A Little Opinion Piece About You Know What…

NRA_Gun ClubI suppose I should offer up some sort of an opinion on all this video games and movies causing violent behavior nonsense being pushed around like cold peas on a plate by politicians and pundits that have never picked up a controller in their lives (and too bad for them for not broadening their horizons outside of that they THINK they know about gaming and gamers). Generally, I tend to keep out of these conversations because it seems that he who yells the loudest enough to drive everyone else out of the room clasping their blown out eardrums always considers themselves the “winner” of this sort of debate. So, instead of tossing out ideas or solutions (some of which have history behind them as working), I’ll offer up an observation or three just to get them out of my head because they’re messing up my mojo that wants to get back to writing about games and other fun stuff…

I’d bet that if you ask some of these folks ranting about how they feel Hollywood and the games industry are at fault for pushing violence on kids (despite a ratings system cooked up during the last anti-gaming crusade in the mid 90’s) of the tops of their hot little heads what some of their favorite films and TV shows are, you’d get some pretty interesting responses.

 

 

I bet you’d hear titles such as Dirty Harry, Die Hard, The Terminator, Saving Private Ryan, The Godfather, Goodfellas, Taxi Driver, Good Guys Wear Black, The Searchers, The Green Berets, The Good The Bad and the Ugly, Delta Force, Rambo, 24, Homeland, Justified and many others get nods.

I bet you’d hear most of these choices defended as “good guy versus bad guy” entertainment as well as the person saying they wouldn’t let their kids watch or they’d let their kids watch an edited version or they’d simply get pissed that you were potentially questioning their parenting skills. I’d also bet the First Amendment would come up at some point (probably around the time the Second drops into the conversation).
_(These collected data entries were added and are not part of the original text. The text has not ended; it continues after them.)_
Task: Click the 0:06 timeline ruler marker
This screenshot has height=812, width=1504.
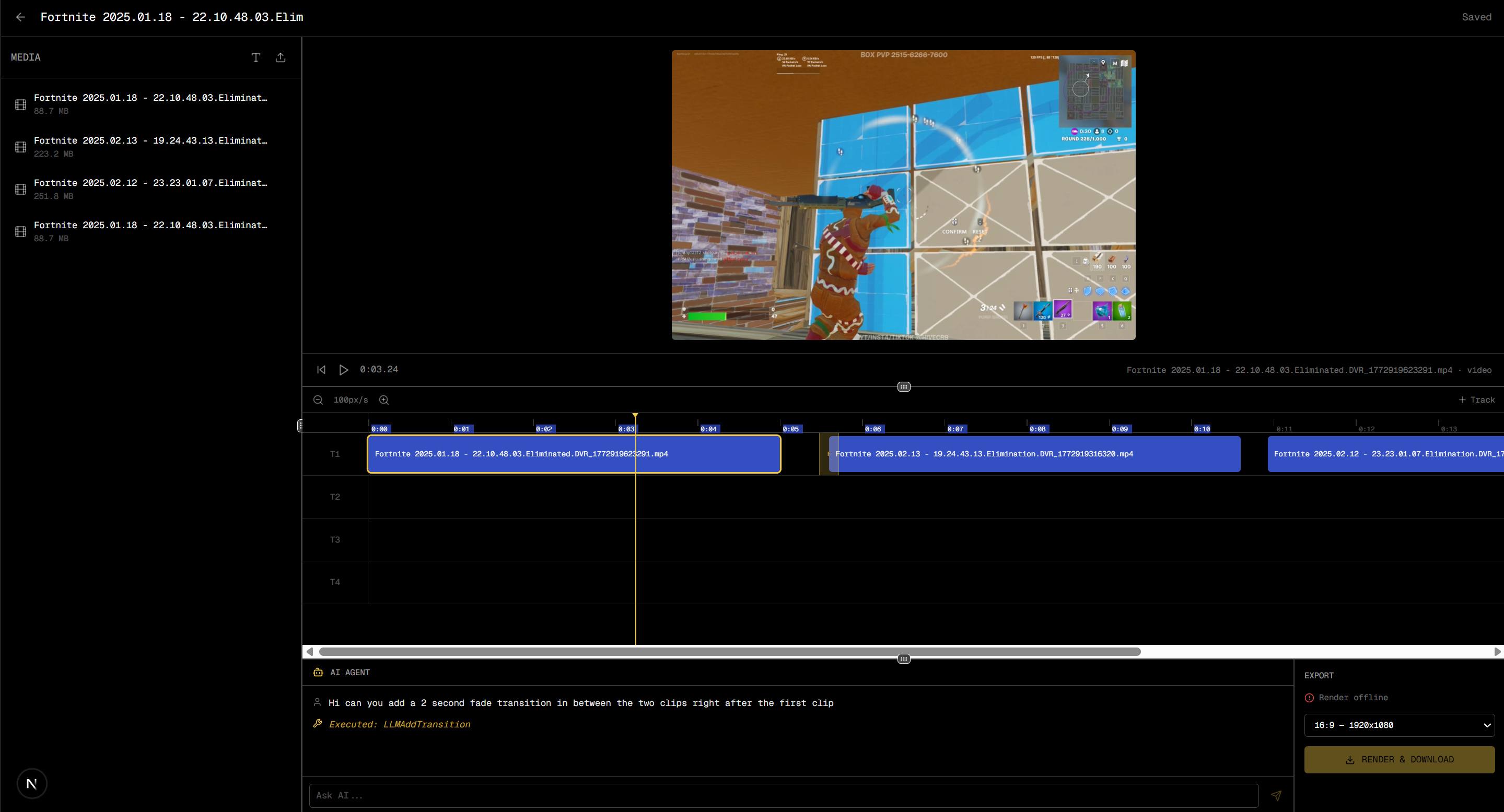Action: coord(873,429)
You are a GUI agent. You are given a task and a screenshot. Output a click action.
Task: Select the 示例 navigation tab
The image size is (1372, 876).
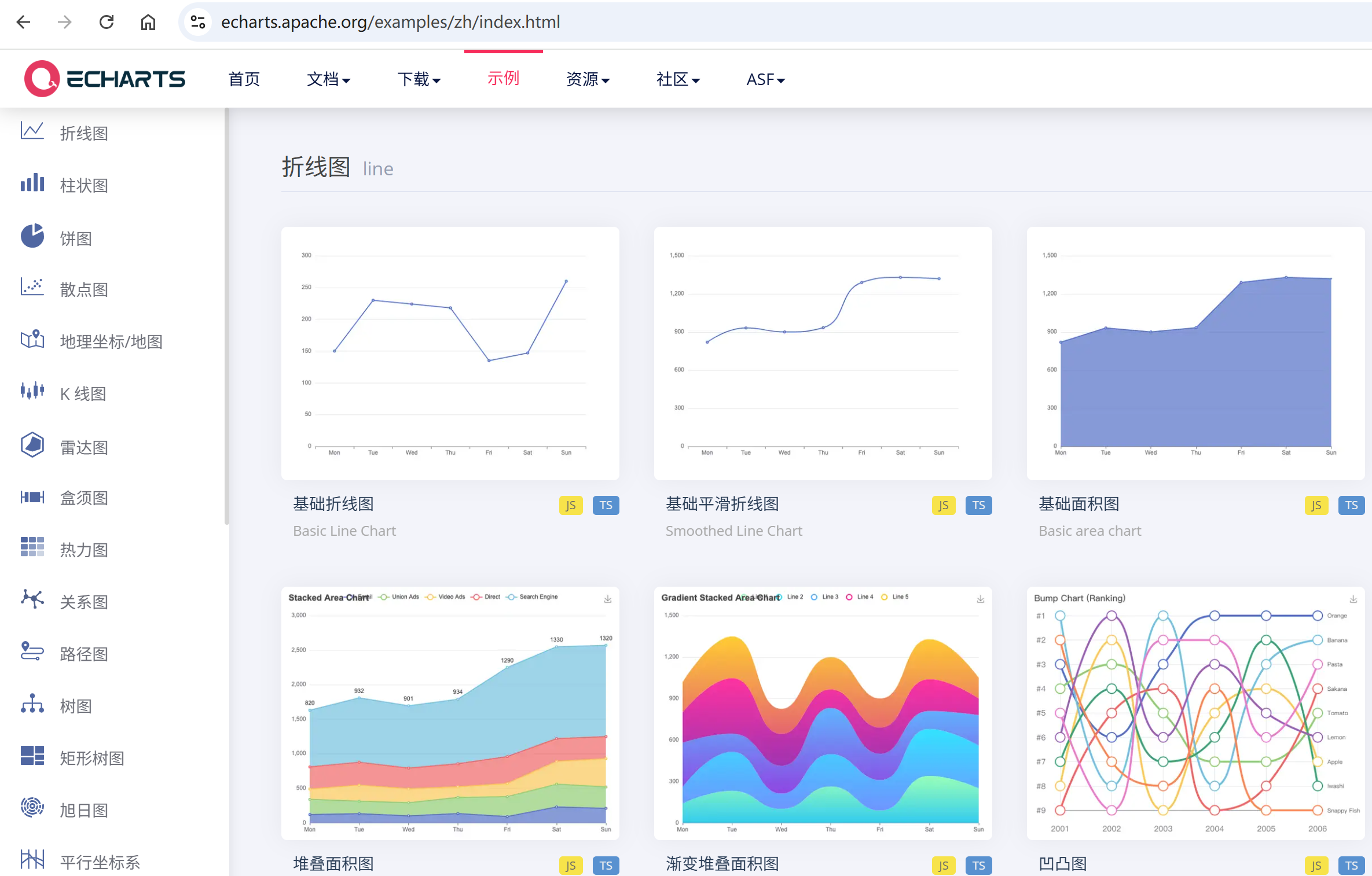pos(503,78)
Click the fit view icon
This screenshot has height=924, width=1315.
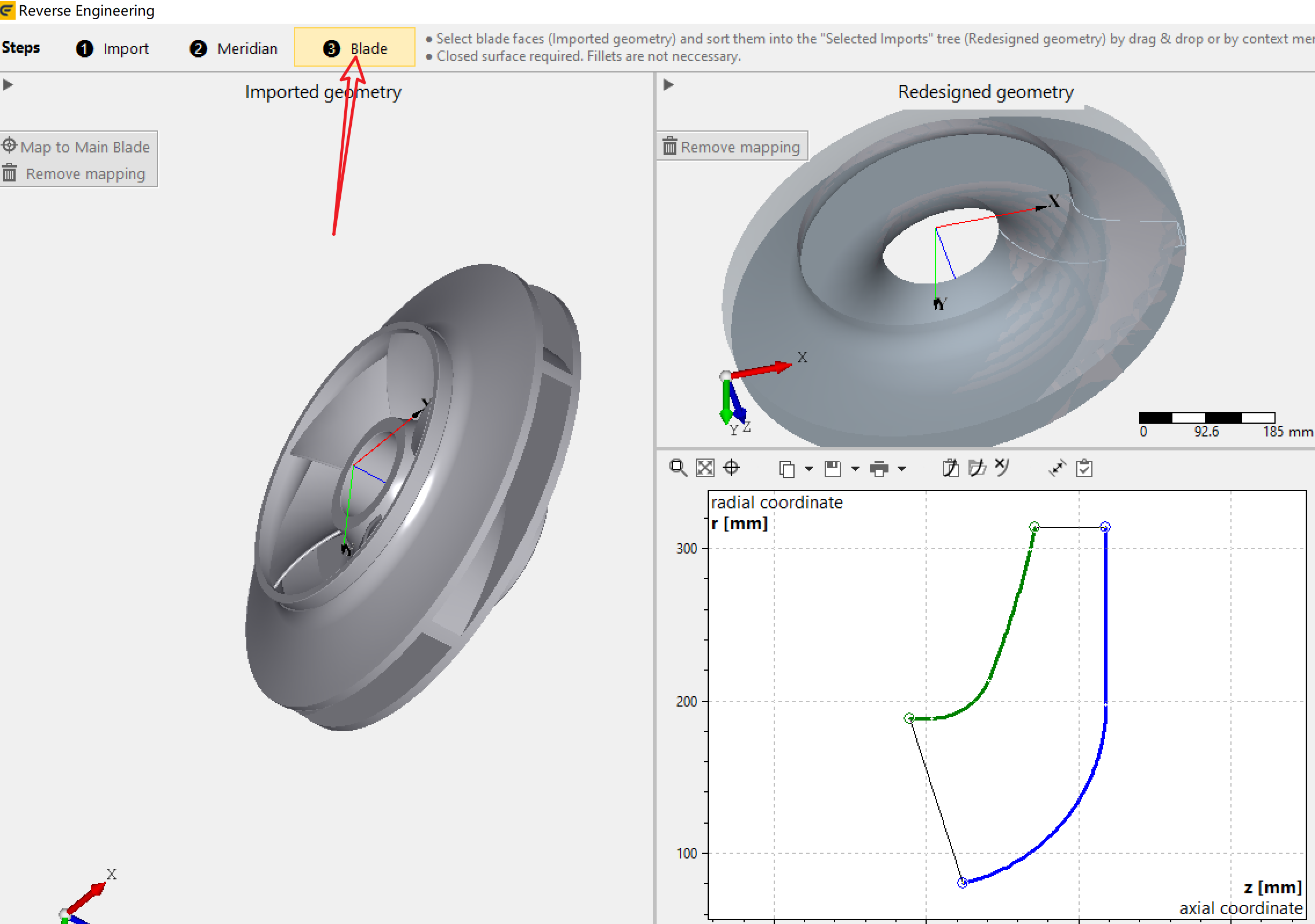(x=705, y=468)
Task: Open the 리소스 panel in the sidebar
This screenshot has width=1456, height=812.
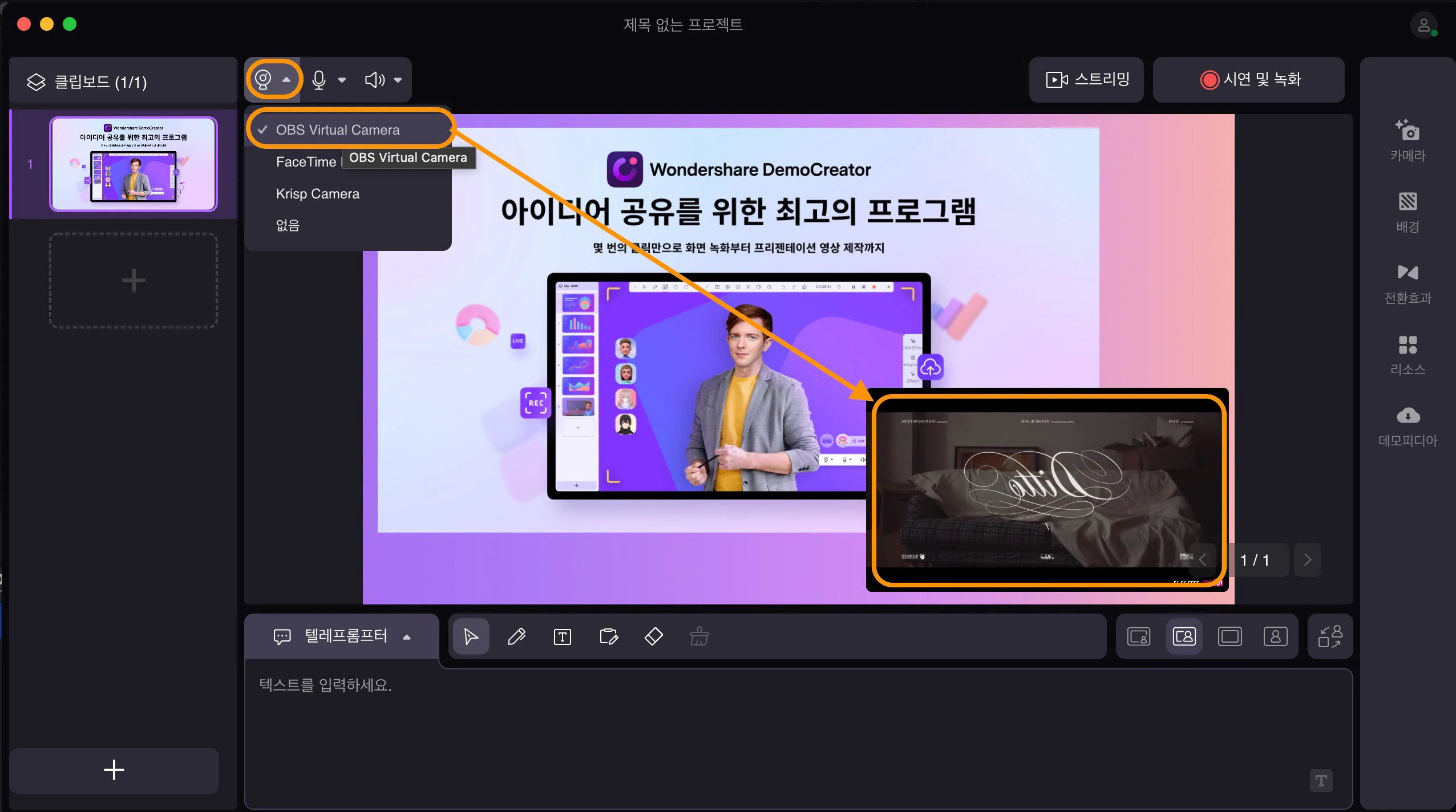Action: pyautogui.click(x=1408, y=354)
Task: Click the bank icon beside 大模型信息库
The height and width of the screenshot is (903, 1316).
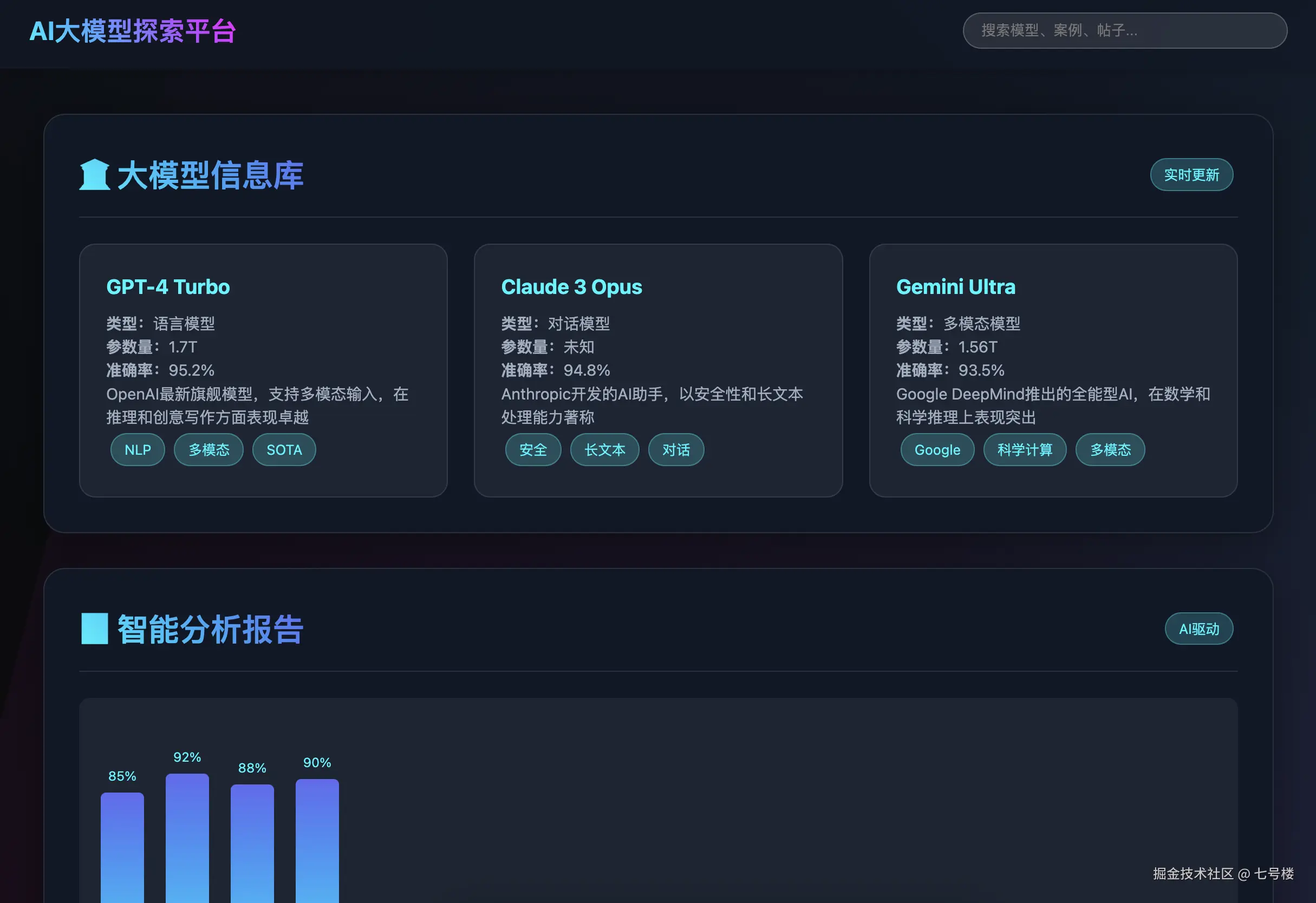Action: point(94,175)
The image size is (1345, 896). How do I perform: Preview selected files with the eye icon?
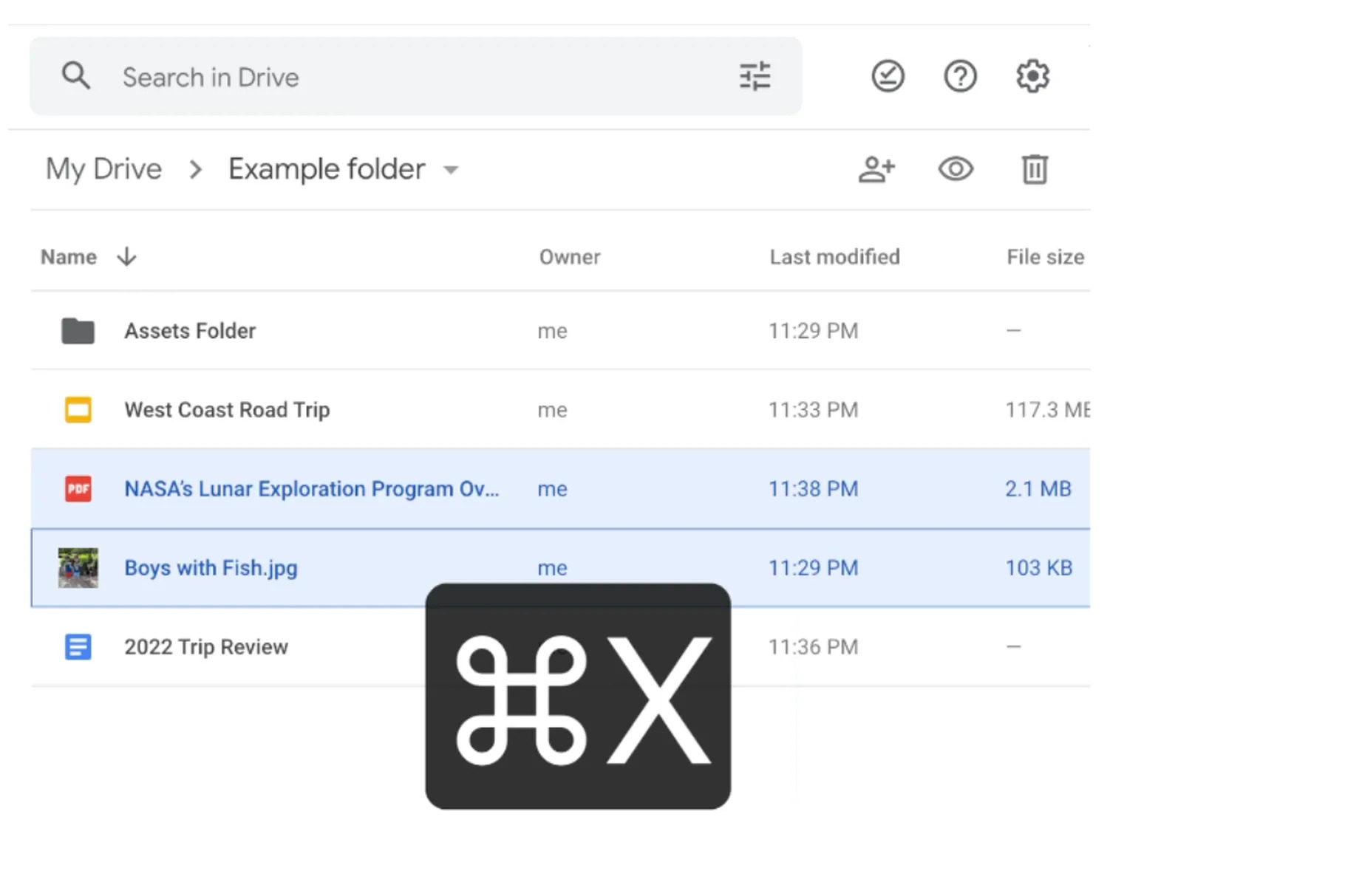click(956, 169)
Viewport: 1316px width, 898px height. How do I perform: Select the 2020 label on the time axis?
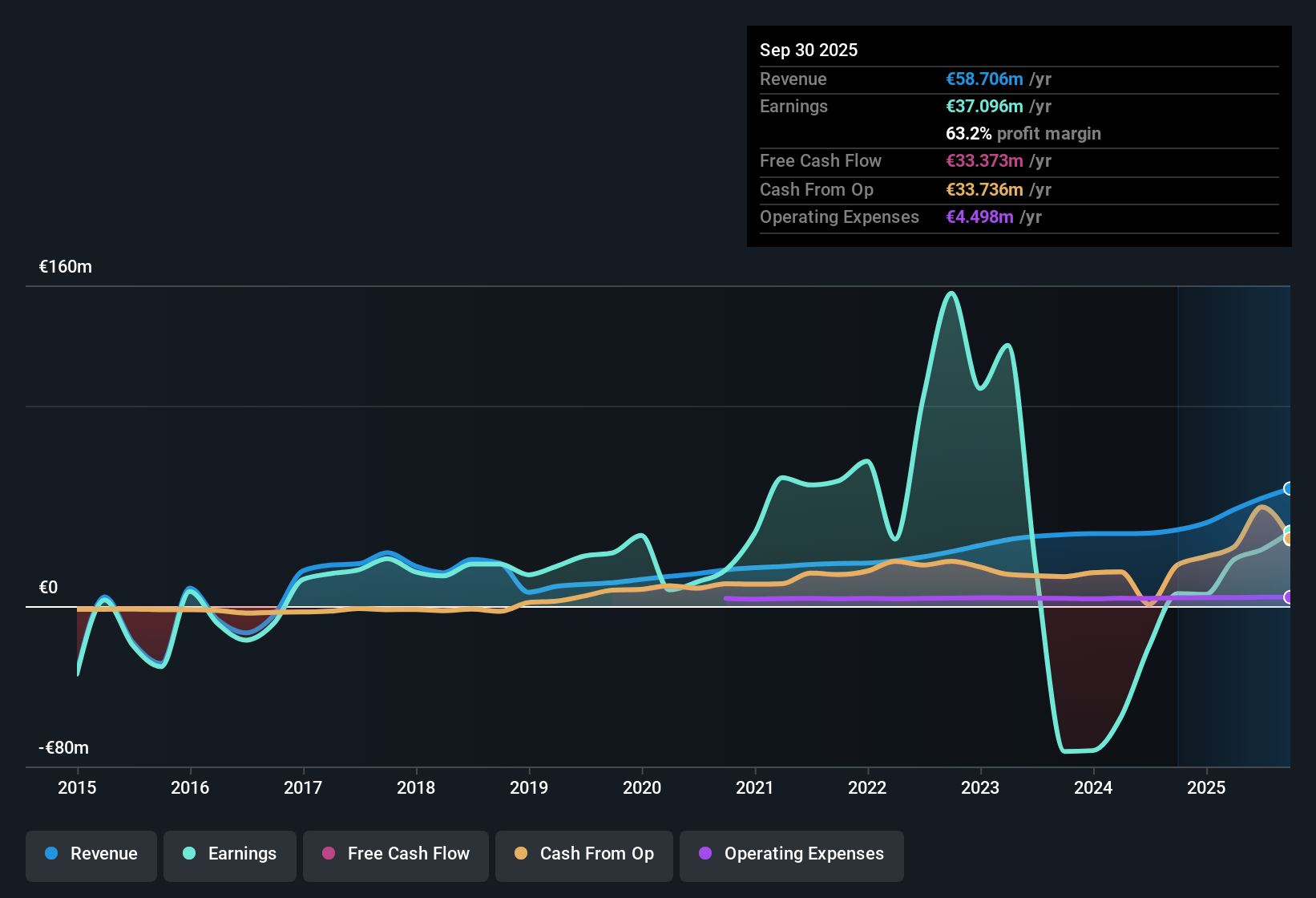coord(641,787)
The concept of freedom is a grand and necessary thing when it’s applied to most areas of living, but attempting to spread and enforce mass paranoia as a form of freedom is never good for anything at all, period. That said, I keep wondering why it is that we can only deal with some problems long after we’re primarily responsible for creating them in the first place. If anyone has a good answer to that, I’d love to know.